5.8.2 Second Intraday Auction of Capacity: Once the PHF for the fifth session of the Spanish production market is published, the operators of the French and Spanish electric systems will exchange, the information relating to the international exchange programmes in the interconnection between France and Spain, which have been nominated within the time limits set by the market participants using the physical rights of capacity allocated in the first explicit intra-day auction held jointly by the operators of both electrical systems.

On the basis of the results of these programme nominations information exchanges, the two OS will jointly establish the exchange programmes foreseen in the interconnection between France and Spain.

Once these exchange programs are established, the OS will apply the "used or lost" rule to the capabilities assigned in the intraday horizon and have not been nominated. In that same process, the two OS will apply the overlap of existing firm programs against management, thus maximizing the utilization of the exchange capacity.

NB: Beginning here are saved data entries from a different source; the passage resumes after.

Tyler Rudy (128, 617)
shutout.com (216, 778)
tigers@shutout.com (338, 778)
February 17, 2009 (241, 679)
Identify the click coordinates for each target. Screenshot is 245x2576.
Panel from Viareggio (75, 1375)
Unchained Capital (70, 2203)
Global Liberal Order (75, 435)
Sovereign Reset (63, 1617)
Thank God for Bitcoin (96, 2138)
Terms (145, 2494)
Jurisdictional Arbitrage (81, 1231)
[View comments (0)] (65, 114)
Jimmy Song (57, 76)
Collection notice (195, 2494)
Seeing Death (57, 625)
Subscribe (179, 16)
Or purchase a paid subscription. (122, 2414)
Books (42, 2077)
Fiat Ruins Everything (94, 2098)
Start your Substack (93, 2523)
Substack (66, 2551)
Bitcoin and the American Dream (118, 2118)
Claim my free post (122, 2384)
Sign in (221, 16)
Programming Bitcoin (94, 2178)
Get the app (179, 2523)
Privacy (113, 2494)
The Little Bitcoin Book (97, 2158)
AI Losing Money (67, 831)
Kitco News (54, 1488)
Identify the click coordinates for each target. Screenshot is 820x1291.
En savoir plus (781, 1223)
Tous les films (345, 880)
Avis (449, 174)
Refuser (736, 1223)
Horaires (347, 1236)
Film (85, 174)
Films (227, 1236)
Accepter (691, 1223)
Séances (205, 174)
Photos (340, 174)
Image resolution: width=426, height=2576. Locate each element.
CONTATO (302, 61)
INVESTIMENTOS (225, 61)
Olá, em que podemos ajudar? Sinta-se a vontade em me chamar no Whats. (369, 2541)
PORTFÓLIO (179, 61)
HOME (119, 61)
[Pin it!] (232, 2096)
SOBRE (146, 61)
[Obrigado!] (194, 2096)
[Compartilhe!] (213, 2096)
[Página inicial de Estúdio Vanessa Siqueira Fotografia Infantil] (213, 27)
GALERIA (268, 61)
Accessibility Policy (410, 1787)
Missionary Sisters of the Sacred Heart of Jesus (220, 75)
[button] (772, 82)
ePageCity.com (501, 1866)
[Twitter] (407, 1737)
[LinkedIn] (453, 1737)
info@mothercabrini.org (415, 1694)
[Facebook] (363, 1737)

Once the above process has been carried out, the operators of both electrical systems will jointly publish the information corresponding to the unused capacity values that will be offered in one and another sense of flow in the second explicit intra-day auction.

Once this second explicit intraday auction is performed, the operators of both electrical systems will proceed to the communication of the results of the same to each and every one of the subjects that have been awarded capacity in the same.

The OS will make available to the SM the total value of the authorizations for the programming as a result of this second explicit intra-day auction, indicating the authorized exchange capacity for each subject in each flow sense.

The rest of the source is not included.